HOW TO: Create a Baby- (and Pet-) Friendly Home

Megan Carroll Kulick, a Chicago-based freelance writer, was mom to a new black Labrador puppy named Gus, four months pregnant with her first child, and house-hunting in the spring of 2015. So she knew that whichever home she and her husband, Aaron, decided on would have to be baby and dog friendly. Which ruled out quite a few listings—like vertical town homes with lots of stairs, tiny one-bedroom apartments and lots in not-so-safe neighborhoods. Luckily, she found real estate agent Scott Newman, who, in turn, suggested the spacious converted loft unit in the heart of desirable Lincoln Park the couple ended up moving into and falling in love with—just in time to welcome daughter Lily, now 20 months old. Megan talks us through her home selection process, interior design approach aided by Nicole Radford Oehler of Radford Design, and some tips and tricks for any expectant (child or dog) parents out there.
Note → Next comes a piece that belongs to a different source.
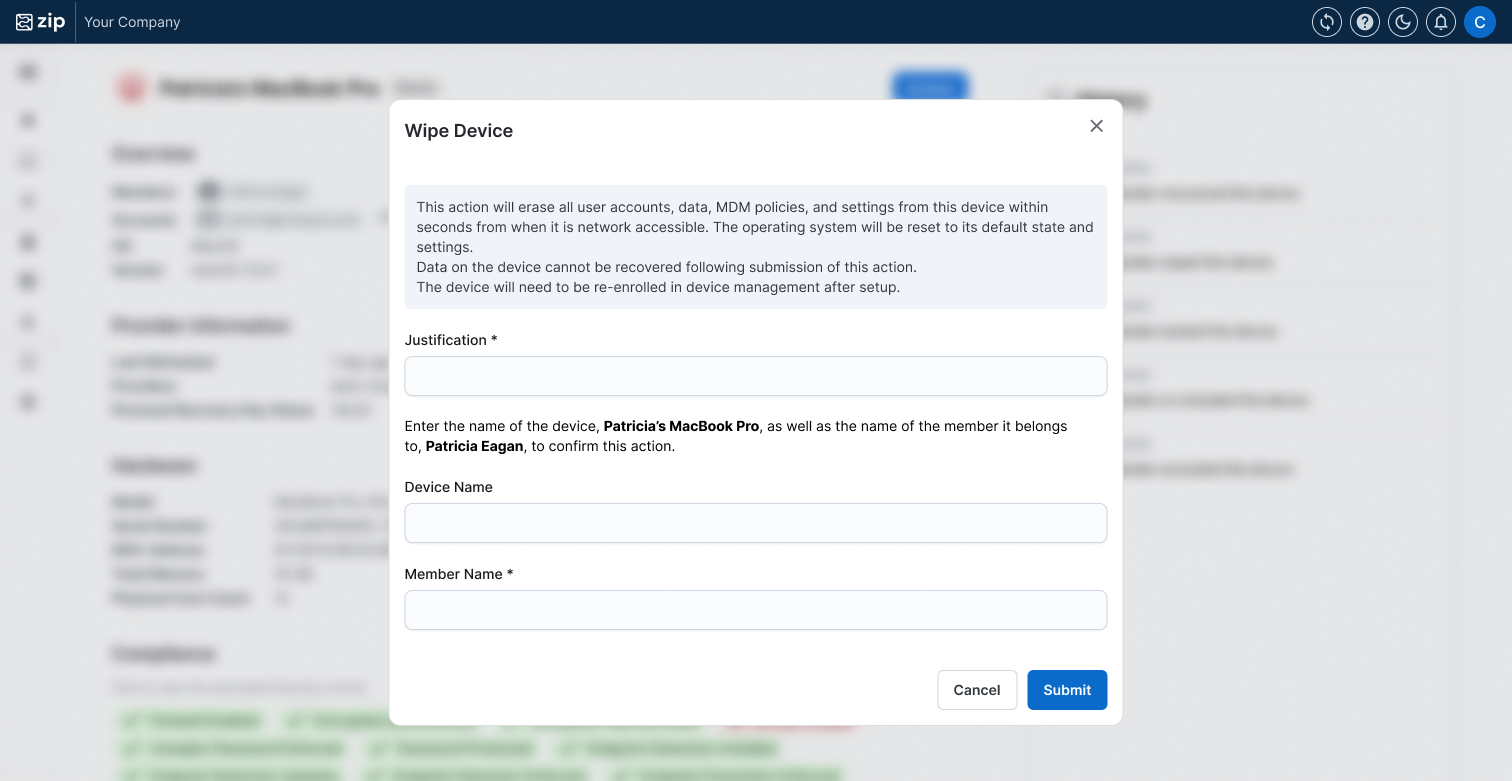
Task: Focus the Justification text field
Action: point(755,376)
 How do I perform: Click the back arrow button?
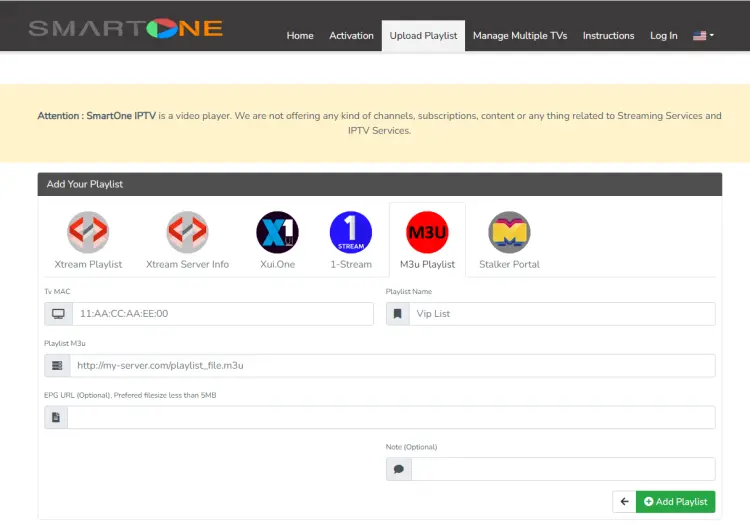(x=623, y=501)
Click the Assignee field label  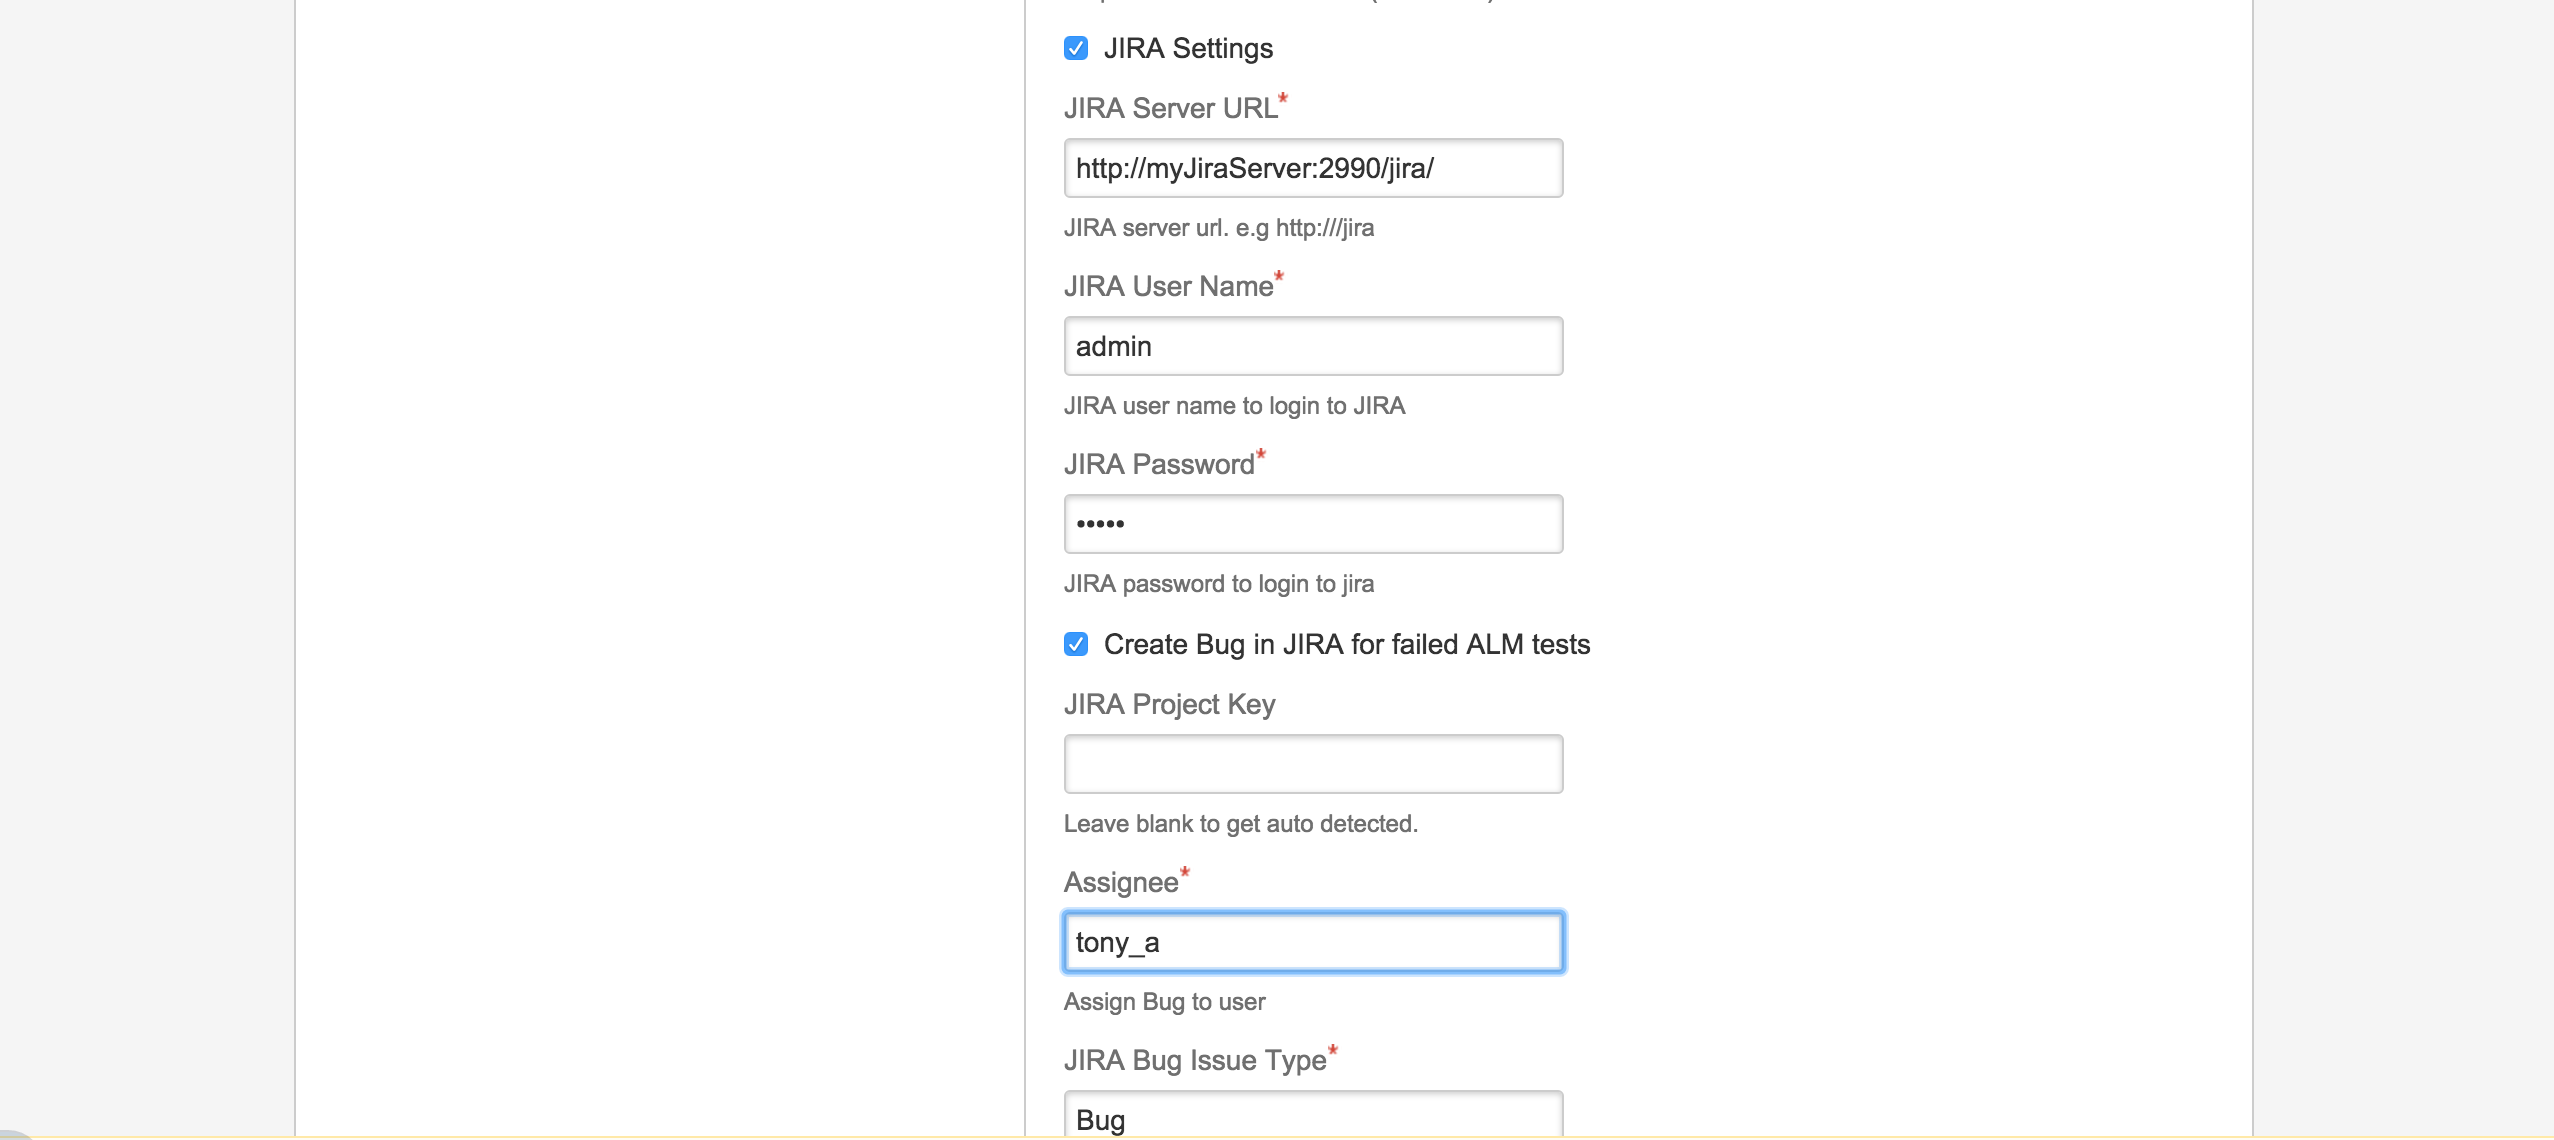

How did preparing for a family inform your real estate search?

I was about 4 months pregnant when we found our condo and about 6 months pregnant when we moved in. Back then, it seemed like we had all the space in the world, but as we think about having more kids, it’s amazing how a space can start to feel very small very fast.  But, we can and will make it work—after all, New Yorkers raise entire families in one room!

Did your interior design plans change when you found out you were expecting?

We bought the condo from a family with a toddler.  They had the toddler’s room in the lofted bedroom, which is closest to the master.  We thought we’d copy their plan, but then realized that it would be nice to have some sound separation from baby, so we moved her to the fully enclosed bedroom and kept the lofted room for guests. Also, having a dog and expecting a baby encouraged us to declutter a ton. We wanted to keep the living space open with lots of flow so the “kids” could run around as freely as possible.

Are there areas of the house that Lily can’t go or is it all kid friendly?

It’s all kid friendly; it’s too open to close off any space completely. That being said, she needs constant supervision, since it’s hard to contain her!

Now that Lily is walking and getting into things, do you have any tips for other new parents or expecting parents looking to create a baby-friendly space?

Absolutely! Here are a few things I either learned from making mistakes, or wisely listened to friends’ advice:

Wait to spend on a nice rug until your baby is at least 5. Spills are inevitable. Until then, I love FLOR carpet tiles.

Save on upholstered furniture. You never know when baby will decide to take off their diaper or wipe their dirty hands on the fabric. We wanted something beautifully designed, but in a fabric that would hide stains well and would be able to handle wear and tear without breaking the bank, so we decided on the Asher sectional sofa from Interior Define in a dark gray material. It has been our lifesaver. Opposite the dining area, we created a little seating nook with vintage upholstered chairs that we found at Scout in the Andersonville neighborhood of Chicago.

Switch out furniture with sharp, jagged edges. There are nicely designed options out there now that don’t scream “family-friendly.” Our dining table is made of solid wood with slightly rounded edges, as are most of our casegoods. We did decide to put away our coffee table for the time being, because it was the perfect height for Lily to bang her head on, and the marble top detaches from the metal base, which scared us.

Place delicate home accessories up and out of baby’s reach. We love the built-in book shelves in the living room. They are a great way to add character and color, and its easy to move anything sharp or breakable out of babies’ grasp and turned the lower shelves into ‘play stations’ for Lily (inspired by Montessori). We had to dismantle our really cool vintage bar cart because it had a million sharp edges, wheels, and lots of glass. Our new theory is that we will have a home filled with beautiful pieces when our kids are over the “climbing on everything” stage. For now, we are fine with our very minimalist approach!